------ Texto

Vivir en dictadura
La muerte del dictador boliviano Luis García Meza trae a la memoria de Carles Casajuana sus vivencias de aquellos sucesos: “Para mí, la llegada a aquella capital sometida al terror era una aventura. Con la petulancia de mis veinticinco años, orgulloso de representar a un país democrático, me sentía invulnerable”.
Llegué a La Paz el 2 de agosto de 1980. Hacía cuatro meses que había ingresado en la carrera diplomática y Bolivia era mi primer destino. El país vivía horas turbulentas. El 17 de julio, el ejército, encabezado por el general García Meza, había derrocado el gobierno democrático de Lidia Gueiler y había instaurado una dictadura con el asesoramiento de los generales argentinos.

------------
------ Datos proporcionados

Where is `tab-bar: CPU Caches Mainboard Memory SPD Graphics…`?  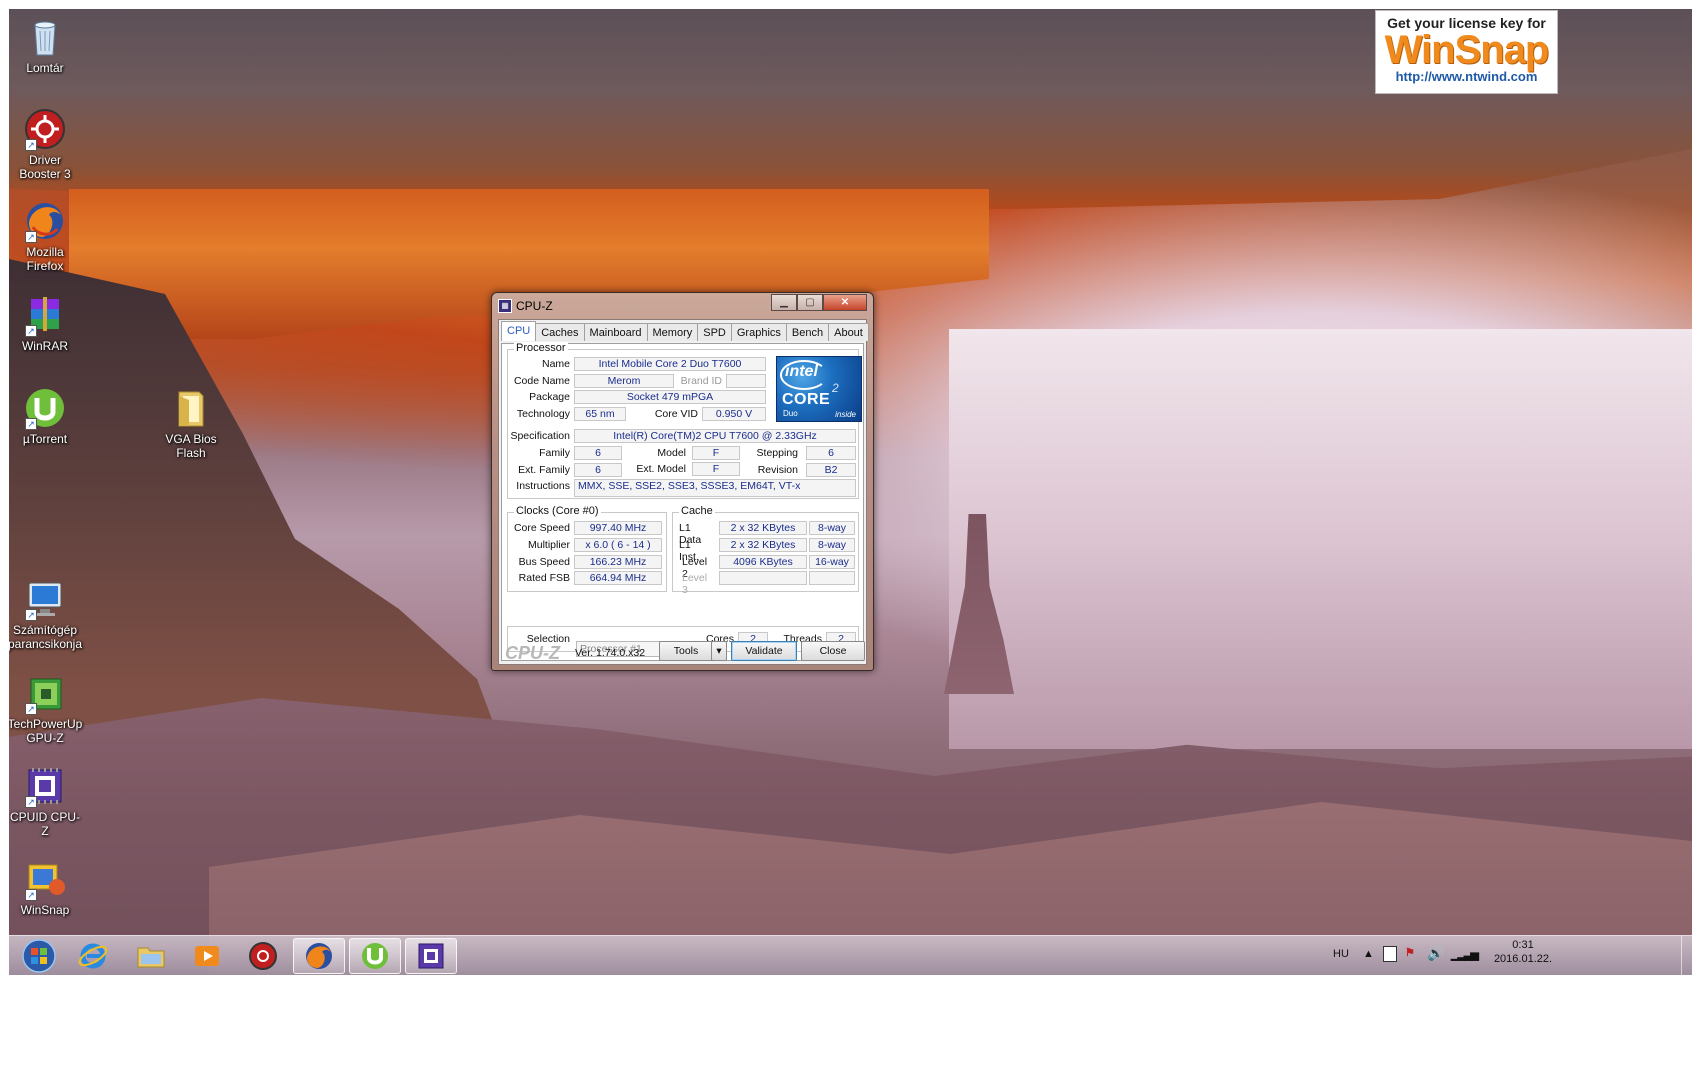 tab-bar: CPU Caches Mainboard Memory SPD Graphics… is located at coordinates (685, 331).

------------

Tu tarea: Transcribe al pie de la letra el pasaje del texto sobre la dictadura en Bolivia que va desde "Vivir en dictadura" hasta "los generales argentinos.", ambos incluidos.

Respuesta del ejercicio:
Vivir en dictadura
La muerte del dictador boliviano Luis García Meza trae a la memoria de Carles Casajuana sus vivencias de aquellos sucesos: “Para mí, la llegada a aquella capital sometida al terror era una aventura. Con la petulancia de mis veinticinco años, orgulloso de representar a un país democrático, me sentía invulnerable”.
Llegué a La Paz el 2 de agosto de 1980. Hacía cuatro meses que había ingresado en la carrera diplomática y Bolivia era mi primer destino. El país vivía horas turbulentas. El 17 de julio, el ejército, encabezado por el general García Meza, había derrocado el gobierno democrático de Lidia Gueiler y había instaurado una dictadura con el asesoramiento de los generales argentinos.